YOUR OBJECTIVE:
The data should be printed again, exactly.

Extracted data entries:
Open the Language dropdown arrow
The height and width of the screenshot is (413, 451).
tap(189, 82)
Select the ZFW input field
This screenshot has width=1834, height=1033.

OUTPUT BELOW:
Open the Language dropdown arrow
The height and width of the screenshot is (413, 451).
tap(189, 82)
Select the ZFW input field
This screenshot has width=1834, height=1033.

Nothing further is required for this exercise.